Arab Labor, Jewish Humor: Memory, Identity, and Creative Resistance on Israeli Prime Time Television,” Jewish Social Studies Vol. 25 No. 2 Feb 2020, pp. 107-126.

“Israeli Narratives: Charting New Territories” in Teaching the Arab-Israeli Conflict. Rachel Harris ed. Wayne State University Press, May 2019, pp. 333-338.

“The Materiality and Embodiment of Violence: Ronit Matalon’s Poetics of Responsibility” CLCWeb:  Comparative Literature and Culture 21.2 (2019): https://doi.org/10.7771/1481-4374.3575

Humor, Violence and Creative Resistance in the Israeli TV Show Arab Labor ” (in Hebrew). Studies in Israeli and Modern Jewish Society, [Iyunim Bitkumat Israel] No. 24 (December 2014) pp. 73-93

“War at Home: Literary Engagements with the Israeli Political Crisis in two Novels by Gabriela Avigur-Rotem.” In Rachel Harris and Ranen Omer-Sherman, eds. Narratives of Dissent: War in Contemporary Israeli Arts and Culture (Detroit: Wayne state UP, 2013), 187-204.
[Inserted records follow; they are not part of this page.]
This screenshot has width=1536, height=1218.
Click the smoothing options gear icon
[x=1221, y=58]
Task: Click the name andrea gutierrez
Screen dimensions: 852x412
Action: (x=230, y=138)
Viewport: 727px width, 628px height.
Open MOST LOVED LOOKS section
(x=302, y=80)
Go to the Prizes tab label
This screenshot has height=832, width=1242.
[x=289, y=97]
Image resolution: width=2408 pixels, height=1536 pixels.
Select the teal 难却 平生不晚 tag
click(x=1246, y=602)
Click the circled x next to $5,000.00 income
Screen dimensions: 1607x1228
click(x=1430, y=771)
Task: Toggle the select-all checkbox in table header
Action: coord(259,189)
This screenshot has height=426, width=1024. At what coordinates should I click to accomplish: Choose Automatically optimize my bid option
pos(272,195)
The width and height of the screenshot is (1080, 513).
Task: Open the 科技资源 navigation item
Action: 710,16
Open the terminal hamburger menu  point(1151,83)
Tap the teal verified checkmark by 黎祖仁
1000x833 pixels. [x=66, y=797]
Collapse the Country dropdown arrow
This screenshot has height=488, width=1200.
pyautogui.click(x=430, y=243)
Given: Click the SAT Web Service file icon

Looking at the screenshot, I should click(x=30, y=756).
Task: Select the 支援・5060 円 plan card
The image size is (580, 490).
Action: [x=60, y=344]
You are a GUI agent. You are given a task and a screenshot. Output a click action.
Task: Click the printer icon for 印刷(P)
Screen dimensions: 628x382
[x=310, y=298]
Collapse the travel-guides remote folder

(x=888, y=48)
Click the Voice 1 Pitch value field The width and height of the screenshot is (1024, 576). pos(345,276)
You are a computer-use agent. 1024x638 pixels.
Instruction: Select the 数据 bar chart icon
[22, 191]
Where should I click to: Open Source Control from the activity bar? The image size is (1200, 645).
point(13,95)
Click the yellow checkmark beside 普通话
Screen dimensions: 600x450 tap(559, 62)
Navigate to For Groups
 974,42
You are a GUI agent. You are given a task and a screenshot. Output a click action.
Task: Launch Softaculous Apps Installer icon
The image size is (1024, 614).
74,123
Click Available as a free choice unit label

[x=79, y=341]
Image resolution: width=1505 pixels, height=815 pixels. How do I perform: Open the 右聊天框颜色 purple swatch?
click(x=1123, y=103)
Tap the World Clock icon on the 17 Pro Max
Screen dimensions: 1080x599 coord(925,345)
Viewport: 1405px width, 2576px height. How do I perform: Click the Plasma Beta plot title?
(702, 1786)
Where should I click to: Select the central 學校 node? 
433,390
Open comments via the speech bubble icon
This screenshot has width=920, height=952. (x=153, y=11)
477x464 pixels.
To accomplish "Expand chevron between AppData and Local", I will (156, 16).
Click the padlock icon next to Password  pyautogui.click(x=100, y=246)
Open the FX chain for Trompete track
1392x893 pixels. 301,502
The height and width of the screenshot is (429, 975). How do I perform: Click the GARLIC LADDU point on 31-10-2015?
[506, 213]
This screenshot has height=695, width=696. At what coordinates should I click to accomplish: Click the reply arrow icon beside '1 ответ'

“Writing on the Verge of Catastrophe: David Vogel’s Last Work of Prose.” In Lara Rabinovitch, Shiri Goren and Hannah Pressman, eds. Choosing Yiddish: New Frontiers of Language and Culture (Detroit: Wayne state UP, 2013), 29-45.

Other articles and reviews have appeared in Hebrew Higher Education; The American Jewish Archives JournalModern Hebrew Literature; and AJS Perspectives, among other venues.